Zynga Inc. (ZNGA) soared the most since its initial public offering after saying it will cut 15 percent of its staff and buy a popular mobile developer for $527 million.
The stock jumped 24 percent to $4.40 at the close in New York, its biggest gain since the company’s IPO in December 2011 at $10 a share.
Zynga, known for its “FarmVille” and casino-style games, is firing about 314 people, mostly at its San Francisco headquarters, according to a statement yesterday. The company agreed to buy U.K.-based NaturalMotion Ltd. for $391 million in cash and 39.8 million shares of Zynga, valued at $136 million based on the Jan. 29 closing price.
Chief Executive Officer Don Mattrick, who left Microsoft Corp. to take over at Zynga in July, is retooling the company to focus on games for smartphones and tablets. The acquisition adds two popular mobile titles, “CSR Racing” and “Clumsy Ninja” to the three segments Mattrick has targeted for growth: Zynga’s “Ville” games, virtual gambling and puzzle games.
“The core business is regaining some of its swagger,” Mattrick said in an interview. “What we have now is the right base to build upon. We’ve got five key brands, and five key areas we know consumers care about.”
Under founder and former CEO Mark Pincus, Zynga missed a consumer shift away from titles played on Facebook Inc. to apps on mobile devices. “FarmVille” will debut on mobile devices by June, and three-fourths of new titles this year will appear first on handhelds, Mattrick said.
Zynga, which had been scheduled to report fourth-quarter results on Feb. 6, posted improved results for its popular “Words with Friends” and “Zynga Plus Casino” games. “Zynga Poker,” registered sequential revenue growth for the first time in 18 months.
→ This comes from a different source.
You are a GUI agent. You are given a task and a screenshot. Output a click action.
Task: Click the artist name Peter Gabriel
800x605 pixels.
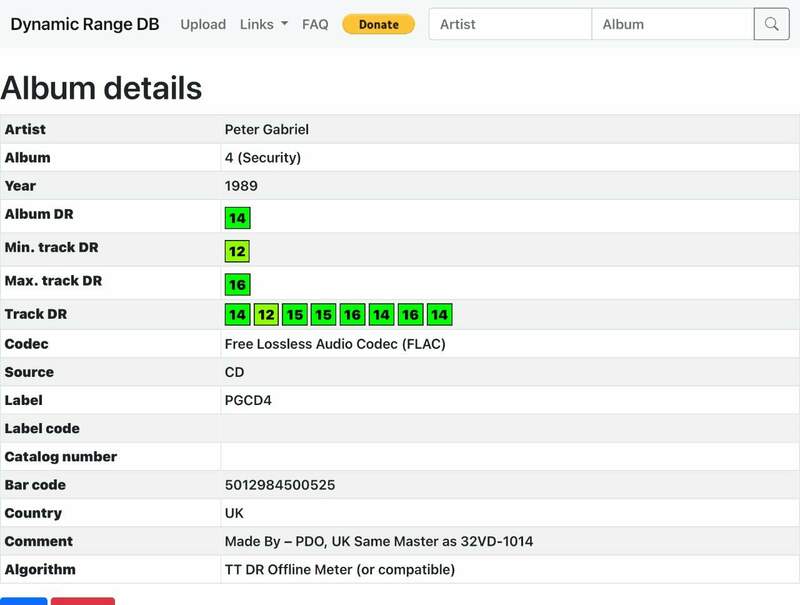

“Mattrick is saying and doing all the right things,” said Michael Pachter, an analyst at Wedbush Securities in Los Angeles who recommends the stock. “They needed to beef up their mobile capability and this acquisition does so. He’s telling the street he’s committed to fixing Zynga.”
Bookings, the value of virtual goods sold in the quarter, totaled $146.7 million, beating the $138 million estimate of Michael Olson, an analyst with Piper Jaffray Cos. (PJC) in Minneapolis who has a neutral rating on the stock.
“Mobile monetization is improving each quarter,” Olson wrote in a Jan. 29 note. Mattrick “may have the leadership skills and enough support from key investors to turn the company around.”
Zynga’s average monthly mobile users totaled 1.3 million at year end, down from 1.6 million three months earlier.
“CSR Racing” and “Clumsy Ninja” rank this month among the 50 highest-grossing mobile games on Apple Inc.’s iOS platform, according to AppData. NaturalMotion, based in Oxford, England, has 260 employees, including some in San Francisco. It also develops special effects for movies and console games, and will continue to publish under its own brand.
The purchase of NaturalMotion, which had total 2013 bookings of about $62 million, will add 1 cent a share to earnings this year, contributing about $15 million to $25 million in adjusted earnings before interest, taxes, depreciation and amortization, Zynga said.
Of the shares being paid in the deal, 11.6 million are subject to vesting conditions for executives, including NaturalMotion co-founder Torsten Reil, Zynga said.
“We see 2014 as a year of growth,” Mattrick said. “The company has been through a lot, some of that a byproduct of the tremendous growth the company achieved. Now we’ve slowed down, simplified our structure and applied renewed rigor.”
The net loss for the fourth quarter narrowed to $25.2 million, or 3 cents a share, from a loss of $48.6 million, or 6 cents a year earlier, Zynga said. Analysts expected a loss of 4 cents, the average of 22 estimates compiled by Bloomberg.
Fourth-quarter sales totaled $176.4 million, shy of analysts’ projections of $183.3 million.
The company’s reported revenue included virtual items sold before the quarter and amortized over their expected life.
For the current quarter, Zynga forecasts sales of $155 million to $165 million, compared with analysts’ estimates of $164.2 million.
The company sees a net loss of 6 cents to 7 cents a share, including restructuring costs of $15 million to $17 million related to the job cuts. Analysts were predicting a loss of 1 cent, before yesterday’s announcement. Bookings are estimated at $138 million to $148 million, Zynga said.
Zynga last year cut at least 520 jobs, closed offices and said it would look for other areas to streamline the organization as Mattrick focuses development teams on his growth objectives.